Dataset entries
■ ■ ■ ■
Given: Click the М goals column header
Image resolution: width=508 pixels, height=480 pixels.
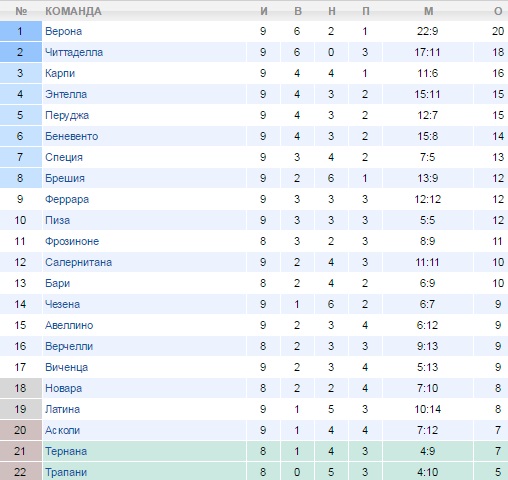Looking at the screenshot, I should pyautogui.click(x=428, y=11).
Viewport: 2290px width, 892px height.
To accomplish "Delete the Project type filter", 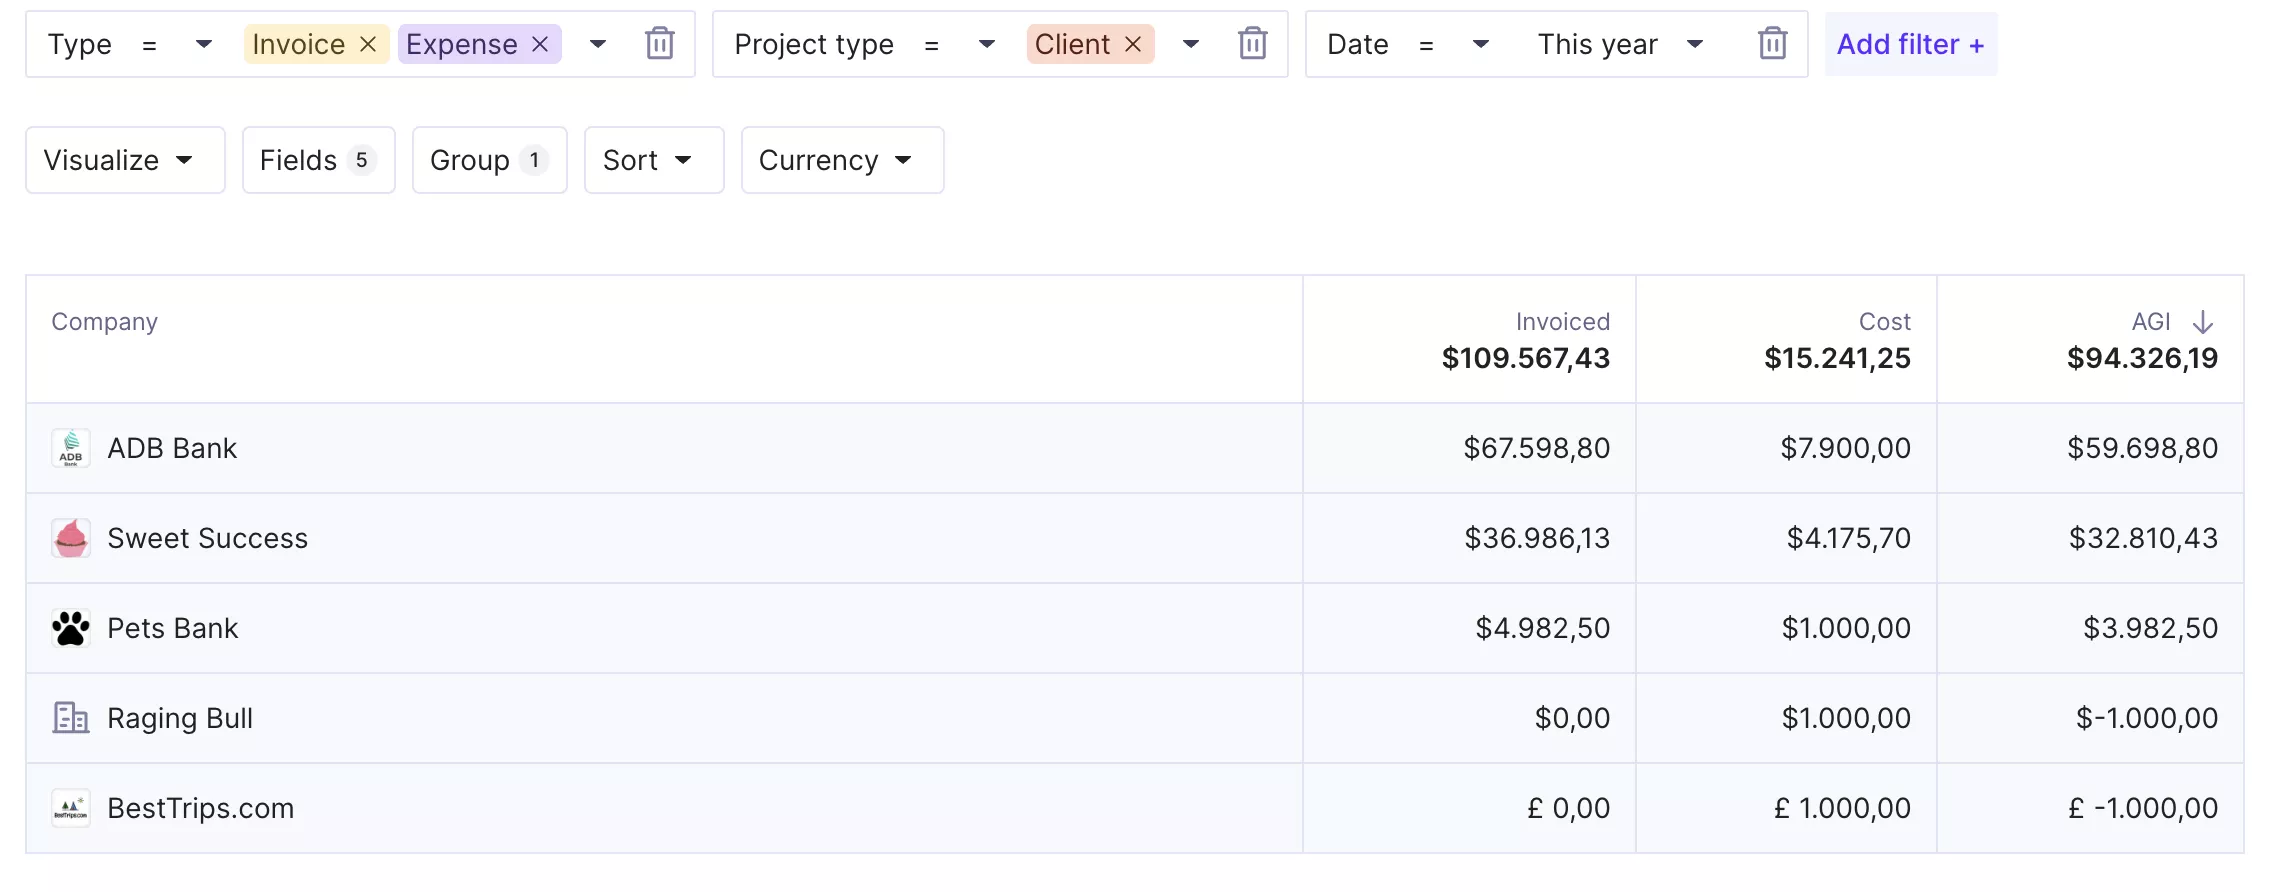I will point(1252,44).
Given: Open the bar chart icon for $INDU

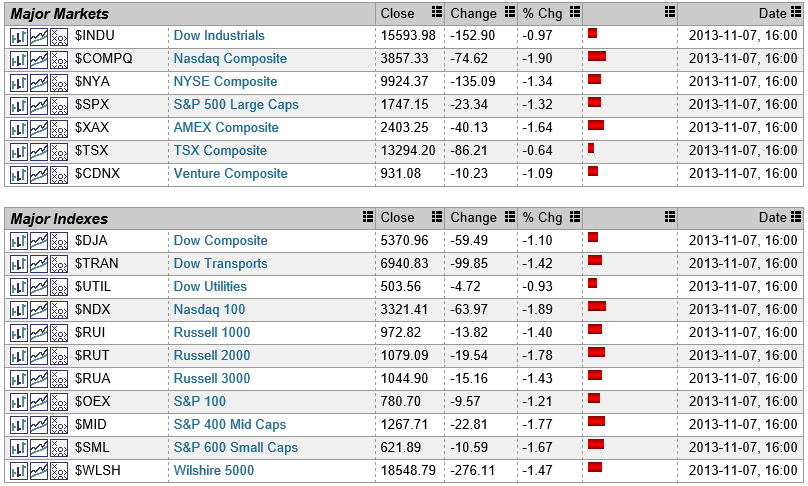Looking at the screenshot, I should click(19, 36).
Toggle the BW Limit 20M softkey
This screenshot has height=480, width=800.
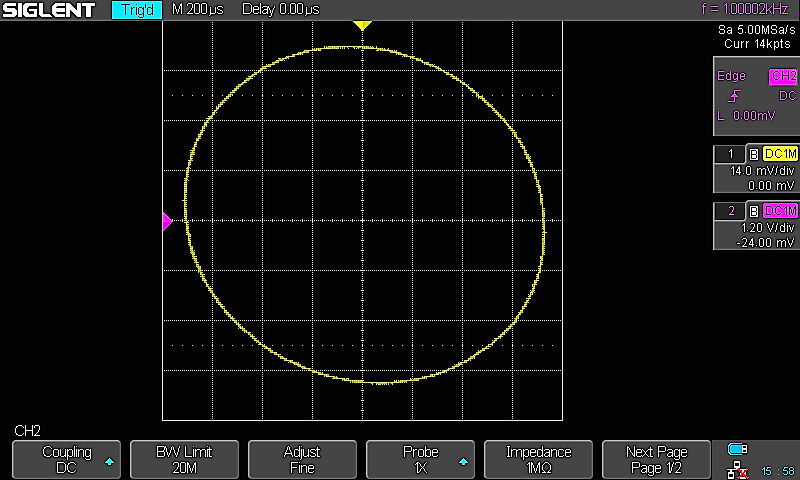[184, 460]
■ ■ ■ ■
**Assigned task**
Retype the line containing "Given: Open the bar chart icon for $INDU" and each line after it through the last line of the entries above, exactly, with no pictures and nothing else.

**Written response**
Given: Open the bar chart icon for $INDU

Looking at the screenshot, I should click(19, 36).
Toggle the BW Limit 20M softkey
This screenshot has height=480, width=800.
[184, 460]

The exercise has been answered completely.